BAM visualization, using Alamut visual software (Interactive Biosoftware), of the mosaic APC variants identified in two patients. Partial sequence of APC NM_000038.5 is shown. The arrows indicate in a and b, respectively, the c.4068del, p.(Gly1357Glufs*58) and c.497dup, p.(Lys167*) mosaic APC variants. Paired-end DNA sequencing reads are visualized in blue (strands +) and green (strands −). The total number of reads, the percentage and the number of reads on each strand are indicated for the wild-type and the mutant alleles

Fig. 2
figure 2

Detection of an Alu insertion within MSH2. a BAM visualization, using Alamut visual software (Interactive Biosoftware), of the Alu element insertion in exon 8 of MSH2. Partial sequence of MSH2 NG_007110.2(NM_000251.2) is shown. Chimeric reads, corresponding to MSH2 exon 8 followed by AluY sequence, are considered as excluded bases in the BAM alignment process. b BAM visualization, in a control subject, of the same MSH2 region, showing the absence of chimeric reads

Fig. 3
figure 3

Detection of a mosaic STK11 deletion. a BAM visualization, using Integrative Genomics Viewer, of the deletion of STK11 removing exons 3–10 NG_007460.2(NM_000455.4) and extending to exon 4 of the adjacent CBARP gene NC_000019.10(NM_152769.2). Red segments represent the 16.3 kb deletion. Arrows indicate the genomic orientation of the genes. b Gel electrophoresis of the multiplex PCR-amplified wild-type (355 bp) and rearranged (209 bp) STK11 alleles in a control individual (C) and the patient (P). M designs the molecular weight marker. c Sanger sequencing of the rearranged STK11 allele. The box corresponds to the overlapping STK11 and CBARP sequences. d MLPA analysis of STK11 in a control individual (C1), a positive control with a heterozygous deletion of STK11 exons 2–10 (C2) and in the patient with the mosaic STK11 exons 3–10 deletion (P)

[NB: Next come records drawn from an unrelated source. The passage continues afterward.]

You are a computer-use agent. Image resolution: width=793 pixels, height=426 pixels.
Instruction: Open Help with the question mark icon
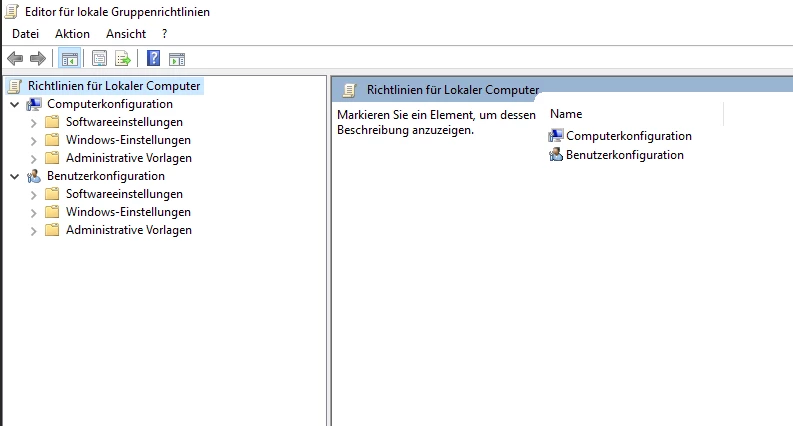tap(154, 58)
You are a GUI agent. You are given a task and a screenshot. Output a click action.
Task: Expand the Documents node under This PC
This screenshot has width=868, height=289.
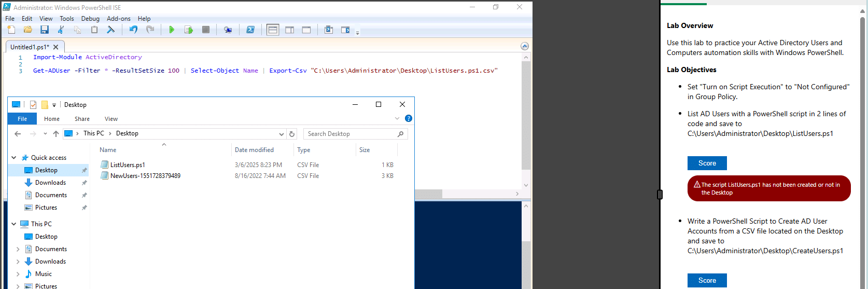(18, 249)
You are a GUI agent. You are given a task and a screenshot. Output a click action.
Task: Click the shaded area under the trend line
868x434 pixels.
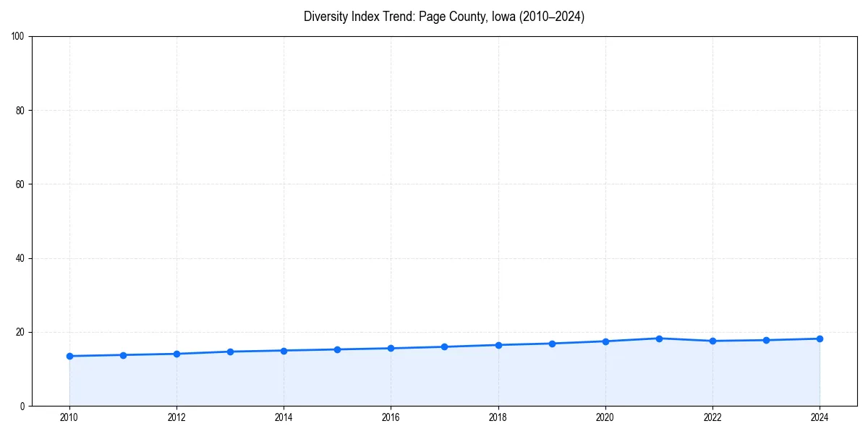coord(434,380)

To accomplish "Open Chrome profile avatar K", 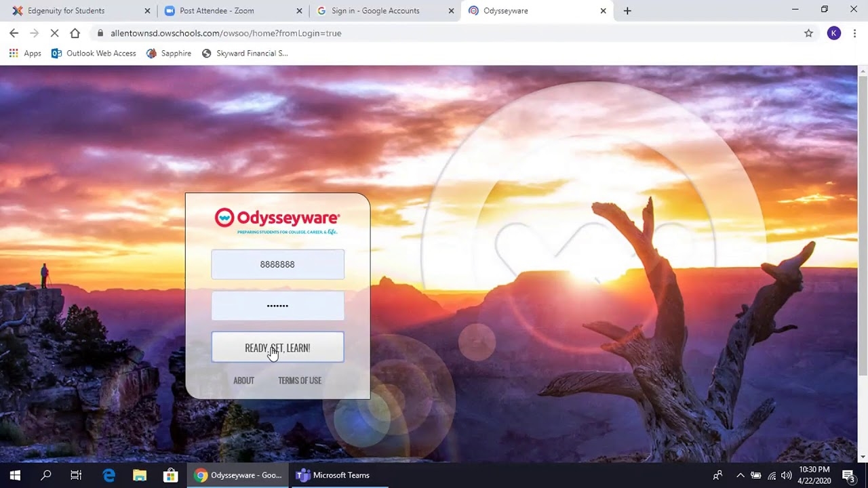I will click(x=833, y=33).
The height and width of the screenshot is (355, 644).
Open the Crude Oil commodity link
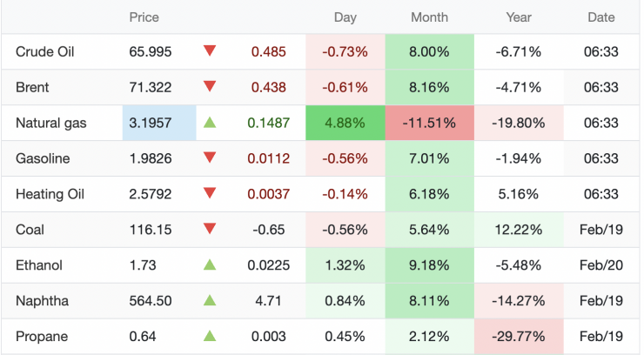[x=44, y=52]
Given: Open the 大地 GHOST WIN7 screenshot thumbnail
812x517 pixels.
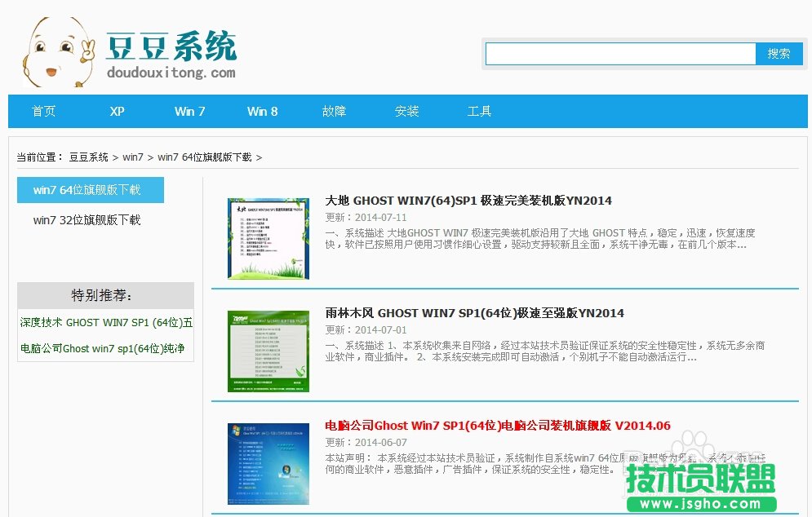Looking at the screenshot, I should (268, 236).
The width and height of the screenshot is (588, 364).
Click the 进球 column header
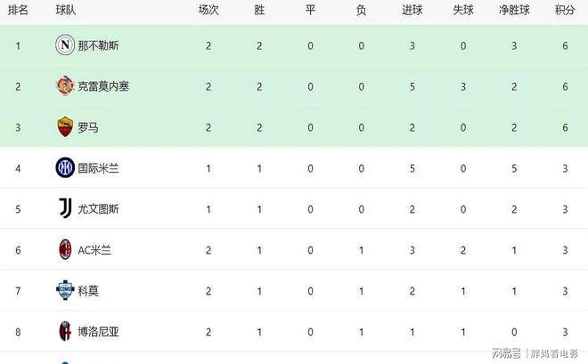(x=412, y=10)
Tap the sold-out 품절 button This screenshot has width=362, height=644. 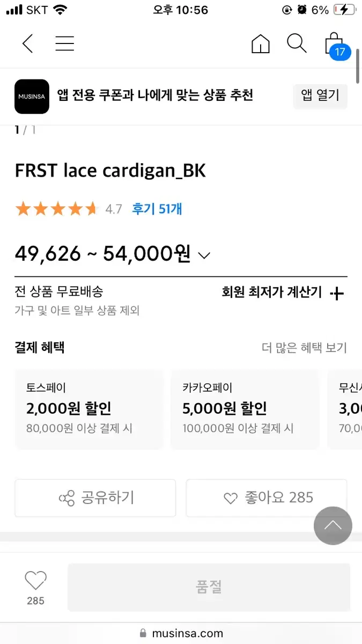(209, 587)
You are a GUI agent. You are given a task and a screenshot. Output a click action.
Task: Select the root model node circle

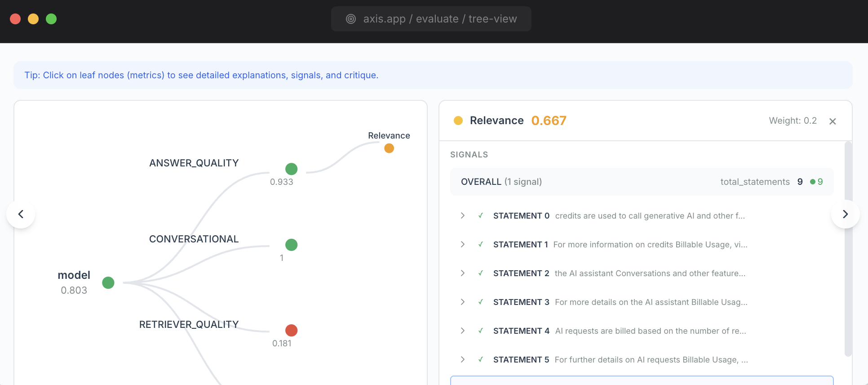[108, 282]
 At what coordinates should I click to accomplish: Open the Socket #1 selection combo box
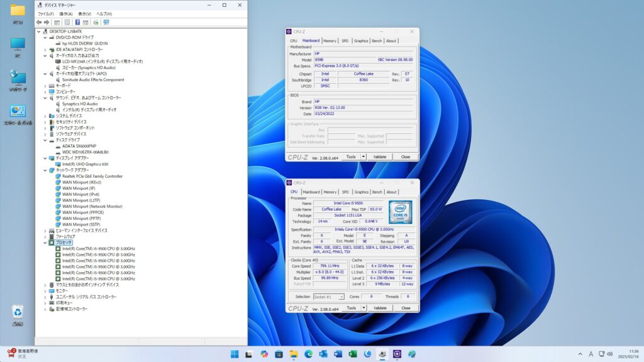tap(328, 297)
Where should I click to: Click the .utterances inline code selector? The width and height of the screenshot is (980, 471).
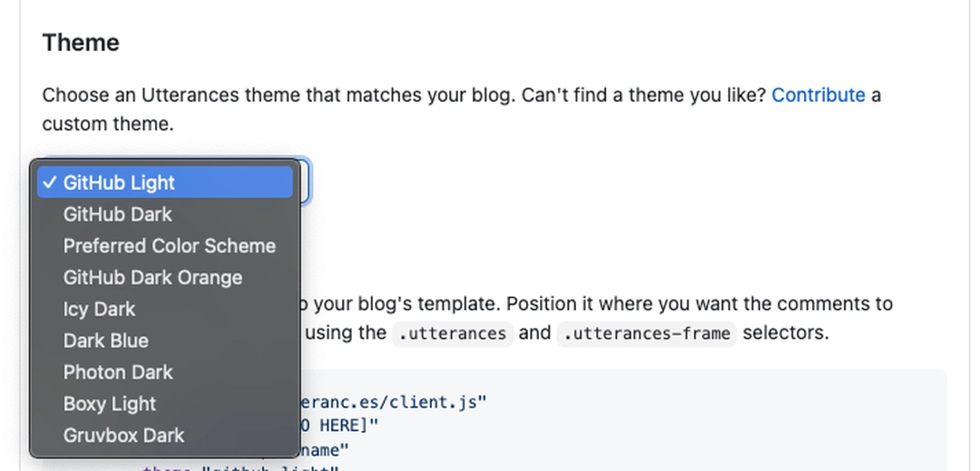click(x=453, y=334)
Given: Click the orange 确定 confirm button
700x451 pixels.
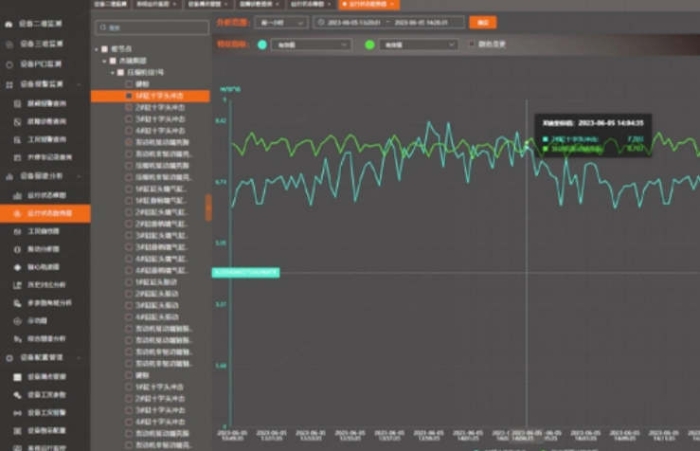Looking at the screenshot, I should click(483, 22).
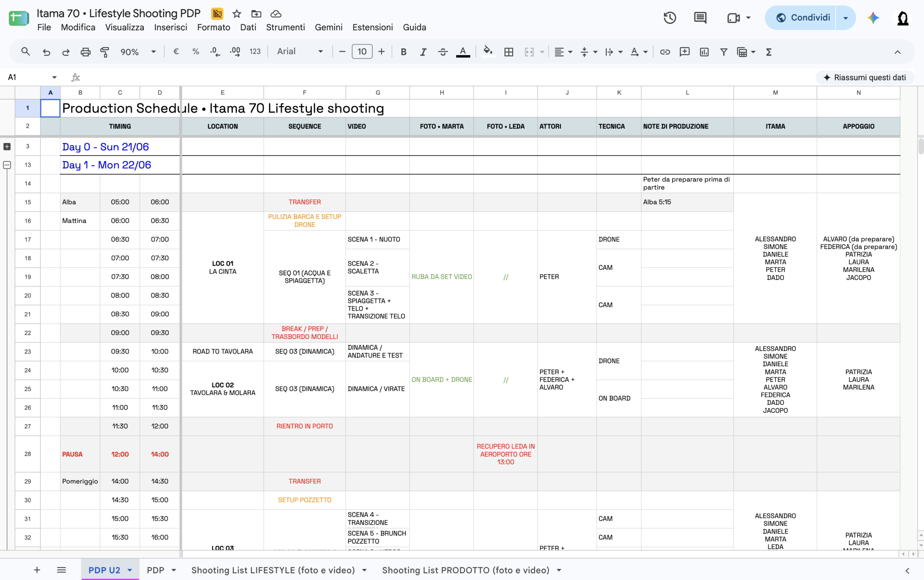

In conclusion, our NGS workflow based on the capture of exonic and intronic sequences, and a double pipeline with complementary algorithms allows a high disease-causing variant detection rate and, in a single step, the detection of the different types of gene alterations including SVs of the different CRC genes, and therefore a reduction of result delay for the patient benefit. Several recent reports performed on smaller series and not based on capture of exonic and intronic sequences have already shown the efficiency of NGS in the diagnosis of inherited CRC, but the reported disease-causing variant detection rate was lower or the detected variants did not include the mosaic alterations or complex SVs [13,14,15,16]. The panel that we used in this study can easily be extended to other genes, and we recently added to the panel POLE, POLD1, NTHL1 and MSH3 genes. Nevertheless, as recently highlighted, it is crucial to carefully evaluate the clinical relevance of proposed cancer susceptibility genes before their inclusion into diagnosis panels [17]. The increase of sequencing depth and additional implementation of new algorithms focused on more complex rearrangements, such as inversions, should in the future also increase the sensitivity of this strategy. In the present context of the exponential use of enlarged cancer gene panels, which exposes to an increased detection of variants of unknown significance, we think that the strategy described in this report is, for the molecular diagnosis of inherited CRC, efficient, medically relevant and cost-effective.